Mehr als die Hälfte der Befragten sind der Meinung, dass „die Wagners in Belarus eine Bedrohung für die Sicherheit Polens darstellen“: 50,6 Prozent. Davon stimmen 28,2 Prozent von ihnen voll und ganz zu und 22,4 Prozent mit „eher ja“. Insgesamt 36,1 Prozent sehen keine Bedrohung. Darunter 22,1 Prozent „eher nicht“ und 14 Prozent „definitiv nicht“.

Bei der Umfrage wurden 1.100 Menschen befragt und auf der polnischen IBRiS Rzeczpospolita wird nichts zur Repräsentativität gesagt.

Eine ähnliche Befragung wurde vom investigativen Dienst von „Al Jazeera“ in Polen durchgeführt. Unter den zufällig befragten Menschen wurden nur wenige Befürchtungen festgestellt. „Vor allem in städtischen Gebieten reagierten die meisten Menschen mit scheinbarer Gleichgültigkeit auf Wagners Anwesenheit“, schreiben sie. Einige sagten Al Jazeera, dass sie „trotz der Erklärungen der polnischen Führung das Gefühl haben, dass die Gruppe kaum eine realistische Bedrohung für Polens Sicherheit darstellt“, schreiben die Korrespondenten.
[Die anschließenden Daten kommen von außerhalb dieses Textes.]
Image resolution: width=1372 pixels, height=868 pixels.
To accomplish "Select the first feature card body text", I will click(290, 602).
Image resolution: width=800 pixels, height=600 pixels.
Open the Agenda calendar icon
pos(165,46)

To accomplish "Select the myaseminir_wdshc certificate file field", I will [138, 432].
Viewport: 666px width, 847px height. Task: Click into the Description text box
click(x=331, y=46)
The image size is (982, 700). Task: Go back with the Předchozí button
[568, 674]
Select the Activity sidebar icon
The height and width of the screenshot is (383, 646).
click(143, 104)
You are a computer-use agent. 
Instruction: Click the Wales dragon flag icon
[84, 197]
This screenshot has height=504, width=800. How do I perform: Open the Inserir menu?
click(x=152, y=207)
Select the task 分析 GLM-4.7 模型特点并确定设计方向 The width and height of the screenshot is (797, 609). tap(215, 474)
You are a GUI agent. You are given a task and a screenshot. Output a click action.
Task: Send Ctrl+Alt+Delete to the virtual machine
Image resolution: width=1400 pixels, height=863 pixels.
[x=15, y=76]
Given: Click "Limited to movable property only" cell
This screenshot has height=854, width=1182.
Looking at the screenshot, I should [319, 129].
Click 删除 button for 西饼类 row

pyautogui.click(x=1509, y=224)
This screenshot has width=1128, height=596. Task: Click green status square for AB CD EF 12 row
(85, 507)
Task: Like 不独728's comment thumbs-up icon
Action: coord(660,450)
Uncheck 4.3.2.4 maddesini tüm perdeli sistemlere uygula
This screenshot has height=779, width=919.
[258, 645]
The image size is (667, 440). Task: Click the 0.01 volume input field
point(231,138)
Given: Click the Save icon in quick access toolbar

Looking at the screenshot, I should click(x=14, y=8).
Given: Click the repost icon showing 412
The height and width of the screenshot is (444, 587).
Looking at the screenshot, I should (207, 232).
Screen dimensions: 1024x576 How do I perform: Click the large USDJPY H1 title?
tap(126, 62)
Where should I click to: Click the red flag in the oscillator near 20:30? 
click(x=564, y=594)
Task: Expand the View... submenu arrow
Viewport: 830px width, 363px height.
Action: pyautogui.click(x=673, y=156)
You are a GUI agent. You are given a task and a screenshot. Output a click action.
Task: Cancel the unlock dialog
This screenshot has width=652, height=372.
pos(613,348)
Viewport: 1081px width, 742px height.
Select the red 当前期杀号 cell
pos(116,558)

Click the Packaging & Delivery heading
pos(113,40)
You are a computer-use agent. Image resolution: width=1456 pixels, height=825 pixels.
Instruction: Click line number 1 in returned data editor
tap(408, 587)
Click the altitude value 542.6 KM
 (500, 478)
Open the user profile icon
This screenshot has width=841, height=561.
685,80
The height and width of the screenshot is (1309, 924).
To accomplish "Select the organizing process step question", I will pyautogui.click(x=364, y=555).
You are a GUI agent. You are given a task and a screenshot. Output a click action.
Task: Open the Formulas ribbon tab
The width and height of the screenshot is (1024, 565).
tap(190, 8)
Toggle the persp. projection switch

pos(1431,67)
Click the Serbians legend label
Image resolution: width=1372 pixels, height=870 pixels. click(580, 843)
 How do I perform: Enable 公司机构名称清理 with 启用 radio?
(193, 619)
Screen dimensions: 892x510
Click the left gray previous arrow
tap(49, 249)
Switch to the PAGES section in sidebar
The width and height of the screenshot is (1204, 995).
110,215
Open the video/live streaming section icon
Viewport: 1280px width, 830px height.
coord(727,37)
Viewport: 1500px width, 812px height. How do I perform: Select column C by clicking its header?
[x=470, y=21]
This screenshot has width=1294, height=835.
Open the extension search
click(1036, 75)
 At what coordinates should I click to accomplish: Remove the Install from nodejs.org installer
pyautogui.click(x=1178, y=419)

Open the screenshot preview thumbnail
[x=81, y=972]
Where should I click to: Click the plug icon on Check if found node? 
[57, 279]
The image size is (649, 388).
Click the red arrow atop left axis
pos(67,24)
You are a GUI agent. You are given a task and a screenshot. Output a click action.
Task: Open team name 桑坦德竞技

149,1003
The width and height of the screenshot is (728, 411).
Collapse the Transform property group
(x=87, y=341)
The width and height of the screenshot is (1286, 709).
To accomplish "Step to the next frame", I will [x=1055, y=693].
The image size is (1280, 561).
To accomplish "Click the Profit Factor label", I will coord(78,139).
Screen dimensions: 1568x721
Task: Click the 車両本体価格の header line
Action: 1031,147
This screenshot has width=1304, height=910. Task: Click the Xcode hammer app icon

Michal Piekarski, Assistenzprofessor in der Abteilung für Sicherheitsstudien am Institut für Internationale Studien an der Universität Breslau, sagte im Interview mit der Nachrichtenagentur: „Ich würde sie nicht als ernsthafte Bedrohung bezeichnen“. Und weiter: „Sie sind ein Problem, sie sind eine Bedrohung, aber sie sind nicht die größte potenzielle Bedrohung, wenn es um unsere Sicherheit geht. Russland als Staat ist ein größeres Problem für uns.“

Gleichzeitig erklärte Piekarski, dass es eine reale Möglichkeit gibt, dass Wagner im Zusammenhang mit der Migrationskrise Provokationen in Grenznähe oder sogar auf polnischem Gebiet durchführen könnte. Dennoch schloss er die Möglichkeit eines offenen Konflikts aus.